• _Document passage_:
** BEGIN **

If we define $f(n)=l(A/\mathfrak{m}^n)$ where $l$ denotes the length of a module, then for large $n$, $f(n)$ equals a polynomial of degree $d=\dim A$ in $n$. Replacing $A$ by its associated graded ring with $I=\mathfrak m$ does not change $f(n)$, and so does not change $d$.

Now consider general $I$. Then $\mathfrak{m}\supseteq I\supseteq \mathfrak{m}^r$ for some positive integer $r$. Therefore $g(n)=l(A/I^n)$ satisfies $f(n)\le g(n)\le f(rn)$. Again, $g(n)$ is a polynomial for large $n$, and these inequalities imply that it has the same degree $d$ as $f(n)$.

** END **

• _What you will do_:
a – In the passage on length polynomials, what is the degree of the polynomial that $f(n)$ equals for large $n$?
b – Extend the passage on length polynomials with the next part of its argument, starting after its final sentence.
The data after this point are not required.

• _Provided material_:
** BEGIN **

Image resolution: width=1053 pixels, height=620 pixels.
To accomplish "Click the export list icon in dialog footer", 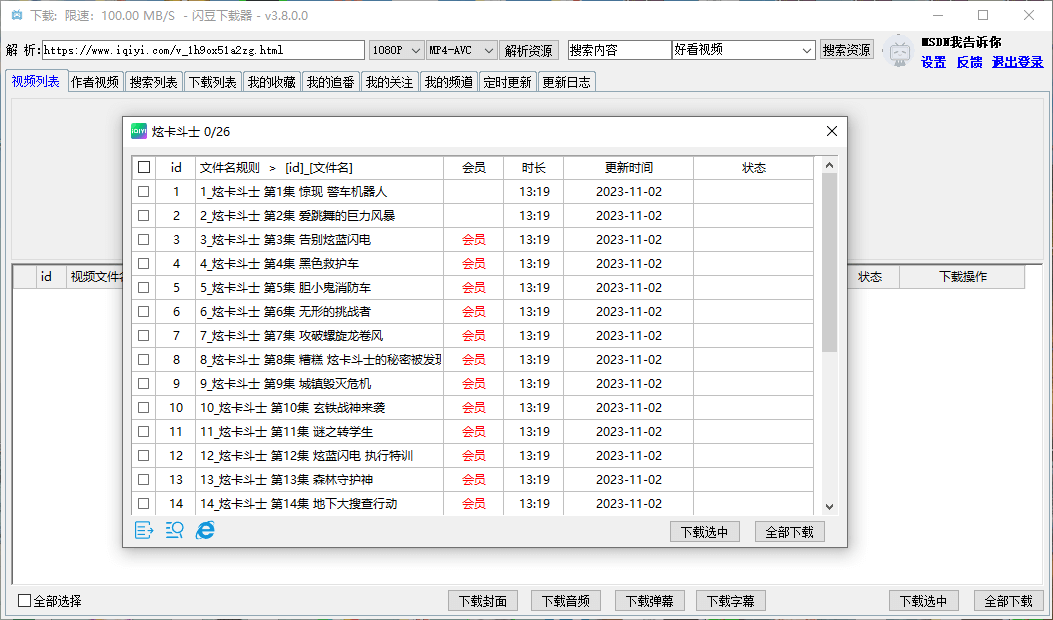I will tap(144, 530).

** END **

• _Exercise answers_:
a – Its degree is $d=\dim A$.

b –
If we consider the graded ring $R=\bigoplus(I^n/I^{n+1})$, this is also a Noetherian local ring with maximal ideal $\mathfrak{m}' =\mathfrak{m}/I\oplus (I/I^2)\oplus (I^2/I^3)\oplus\cdots$ and having $I'=0\oplus (I/I^2)\oplus (I^2/I^3)\oplus\cdots$ as a primary ideal. Then $l(R/I'^n) =g(n)$ also and $R$ also has dimension $d$.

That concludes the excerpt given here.